Lil Wayne – On Fire
Can you guess what Wayne is looking at here?…
[Video][Website]
[3.73]
Matt Cibula: I actually quite like this. Although I fully expect to stand alone here, I don’t have a huge philosophical problem with Wayne and rock, and I think he really understands how to construct a song. Well, maybe just this song; haven’t heard the album yet, probably don’t want to.
[7]
Ian Mathers: After hearing all over the place how horrible Wayne’s rock album is, I expected the single to be both more overtly terrible and much further away from his other singles. Sure, except for one (not terribly impressive) bit in the middle he mostly sings (sort of) instead of rapping, and the track kind of lurches unsteadily. But if the line between this guy being a genius and an idiot is as simple as including some guitar noises and the vocals being more laid back, how much of a genius was he in the first place? The music still sounds more like a production than a band playing (nothing wrong with that, unless you’re TRYING to be a rock band), Wayne still sounds more interested in the timbre of his voice than its meaning, and he’s still abusing AutoTune. He’s done better, much better, but this isn’t bad – even the music being halting and off-kilter kind of works.
[5]
John Seroff: As a follow-up to the multi-platinum and Grammy winner for best hip-hop album Tha Carter III, Lil’ Wayne has chosen to release a hair-metal album ominously titled Rebirth. The supporting single is an interpolation of a Moroder throwaway by Michael McDonald’s wife that Michelle Pfeiffer happened to dance to in Scarface. “She’s On Fire” is accompanied by sing-song autowarble lyrics (“She’s hot as hell/Let’s call her Helen”) on a par with the best of Great White and some remedial unimaginative shredding, both by Wayne.

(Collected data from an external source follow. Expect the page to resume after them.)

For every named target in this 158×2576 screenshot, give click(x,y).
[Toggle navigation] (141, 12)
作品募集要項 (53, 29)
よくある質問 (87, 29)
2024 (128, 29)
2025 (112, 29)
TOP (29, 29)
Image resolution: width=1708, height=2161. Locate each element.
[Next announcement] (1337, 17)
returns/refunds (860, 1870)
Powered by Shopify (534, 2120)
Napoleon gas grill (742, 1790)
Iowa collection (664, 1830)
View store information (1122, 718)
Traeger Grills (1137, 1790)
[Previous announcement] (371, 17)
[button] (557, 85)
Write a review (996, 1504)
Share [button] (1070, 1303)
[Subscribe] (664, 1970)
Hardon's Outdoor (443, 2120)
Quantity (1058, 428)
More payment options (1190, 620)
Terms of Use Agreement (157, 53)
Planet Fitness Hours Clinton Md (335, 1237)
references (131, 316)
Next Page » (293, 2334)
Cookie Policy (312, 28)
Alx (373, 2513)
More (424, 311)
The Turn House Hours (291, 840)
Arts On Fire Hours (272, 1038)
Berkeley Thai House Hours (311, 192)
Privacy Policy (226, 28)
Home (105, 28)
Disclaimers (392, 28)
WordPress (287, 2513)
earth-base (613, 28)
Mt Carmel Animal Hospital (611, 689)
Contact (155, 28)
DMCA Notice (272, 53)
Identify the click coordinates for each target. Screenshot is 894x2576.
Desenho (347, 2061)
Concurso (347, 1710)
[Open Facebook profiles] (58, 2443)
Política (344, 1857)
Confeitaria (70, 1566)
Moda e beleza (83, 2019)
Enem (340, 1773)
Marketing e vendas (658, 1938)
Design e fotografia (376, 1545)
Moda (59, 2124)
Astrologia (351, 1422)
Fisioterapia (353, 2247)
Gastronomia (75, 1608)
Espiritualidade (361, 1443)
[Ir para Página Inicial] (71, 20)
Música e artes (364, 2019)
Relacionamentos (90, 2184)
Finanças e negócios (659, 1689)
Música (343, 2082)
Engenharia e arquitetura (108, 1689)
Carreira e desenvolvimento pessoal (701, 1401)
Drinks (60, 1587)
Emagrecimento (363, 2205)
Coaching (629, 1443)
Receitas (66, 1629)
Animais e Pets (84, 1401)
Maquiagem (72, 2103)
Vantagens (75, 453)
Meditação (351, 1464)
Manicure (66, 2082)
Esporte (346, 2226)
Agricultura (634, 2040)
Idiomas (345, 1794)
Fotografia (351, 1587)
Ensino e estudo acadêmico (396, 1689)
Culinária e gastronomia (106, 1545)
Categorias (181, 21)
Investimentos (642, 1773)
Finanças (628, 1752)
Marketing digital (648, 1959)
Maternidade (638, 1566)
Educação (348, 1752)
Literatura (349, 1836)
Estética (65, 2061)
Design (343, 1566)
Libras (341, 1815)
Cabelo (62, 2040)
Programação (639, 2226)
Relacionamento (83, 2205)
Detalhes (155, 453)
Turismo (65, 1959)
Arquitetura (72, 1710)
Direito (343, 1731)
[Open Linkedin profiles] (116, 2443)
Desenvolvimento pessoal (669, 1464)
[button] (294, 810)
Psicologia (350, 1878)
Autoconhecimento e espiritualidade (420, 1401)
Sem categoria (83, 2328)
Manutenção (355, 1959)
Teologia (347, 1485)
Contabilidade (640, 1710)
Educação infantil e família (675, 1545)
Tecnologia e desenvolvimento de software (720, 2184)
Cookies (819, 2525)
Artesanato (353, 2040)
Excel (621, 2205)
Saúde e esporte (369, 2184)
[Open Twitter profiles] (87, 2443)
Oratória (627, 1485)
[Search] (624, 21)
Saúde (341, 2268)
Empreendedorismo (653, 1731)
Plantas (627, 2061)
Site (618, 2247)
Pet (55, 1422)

The final product sounds somehow worse than the headache-inducing description; it’s the sort of thing that happens when you have unlimited pride, money and drugs and no one to stop you.
[3]
Al Shipley: This is probably Wayne’s idea of a compromise, to meet the audience halfway after it soundly rejected “Prom Queen.” But everyone’s probably better off staying home for this one, too, and from the sales of Rebirth, it looks like they did.
[2]
Anthony Easton: Does this remind anyone of bombast in the 80s — like “Eye of the Tiger” or “Take My Breath Away”, but messier and kind of hotter.
[8]
Chuck Eddy: Opening is a refreshingly synthy approximation of early ’80s eye-of-tiger AOR; cheeseball topgun-rock guitar solo a couple minutes in follows suit — I wish there was more commercial rock now produced like that. If only Wayne’s dumb muffled mumble didn’t murder any sense of melody.
[4]
Martin Skidmore: Autotuned beyond recognition, presumably because he can’t actually sing. It samples Amy Holland’s “She’s On Fire”, and the tune part sounds like an inept lounge version of “The Final Countdown”. I really hope he gets back to hip hop soon, as this is a painful mess.
[1]
Alfred Soto: Intermittently this song scatters hints of the “Rock Box” schlock-a-rama it could have been; how could you lose when sampling Amy Holland? But Wayne mistakenly treats the vocals like vocals instead of a second guitar, so what could have been a really interesting statement sounds like Brand X.
[5]
Edward Okulicz: Soundtracking a training montage in Rocky, this would be amazing. With ineptly pattering percussion and probably drunken ramblings put on top of it, you might be tempted to replay the first 10 seconds in wonder, but you won’t want to listen to the rest of it.
[3]
Mallory O’Donnell: Let’s be honest with ourselves here. This is a five-minute intro onto which a 3 A.M. vocal take has been affixed. ProTools can make all kinds of rambles into songs, but it cannot disguise the fact that you were drunk and stoned at 3 in the morning and no one will ever know what the hell you were saying. Except that we’ll be able to tell it was deeply, deeply misogynistic.
[0]
Michaelangelo Matos: His keyboardist sucks, too.
[3]
[…] Wayne – On Fire (5 out of […]
I forgot to mention that this song’s drum programming is an ugly, scattershot mess (and I’m generally a sucker for overly busy Southern rap beats), Cool & Dre are just the fucking worst.
Beats like this sound impossibly weedy when there are noisy rock guitars around. You want BIG POUNDING DRUMS and ENERGY and you might also want A SONG THAT ISN’T SHIT as well.